- _RECORDED INFORMATION_:
· · · · ·
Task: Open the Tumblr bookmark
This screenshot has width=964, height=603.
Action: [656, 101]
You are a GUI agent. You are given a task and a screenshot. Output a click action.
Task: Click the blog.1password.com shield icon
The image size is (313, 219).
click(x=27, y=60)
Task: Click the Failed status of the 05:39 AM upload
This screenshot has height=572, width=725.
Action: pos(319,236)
· · · · ·
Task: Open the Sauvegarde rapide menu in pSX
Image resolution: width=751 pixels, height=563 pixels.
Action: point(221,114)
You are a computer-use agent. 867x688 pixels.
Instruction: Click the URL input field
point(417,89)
· · · · ·
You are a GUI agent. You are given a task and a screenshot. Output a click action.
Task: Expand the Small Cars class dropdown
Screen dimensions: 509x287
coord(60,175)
· · · · ·
- _THE PROBLEM_: Which lines hold the string "Open"? Copy all of them from the data above.

- _RESULT OF THE EXERCISE_:
Task: Open the Tumblr bookmark
Task: Open the Sauvegarde rapide menu in pSX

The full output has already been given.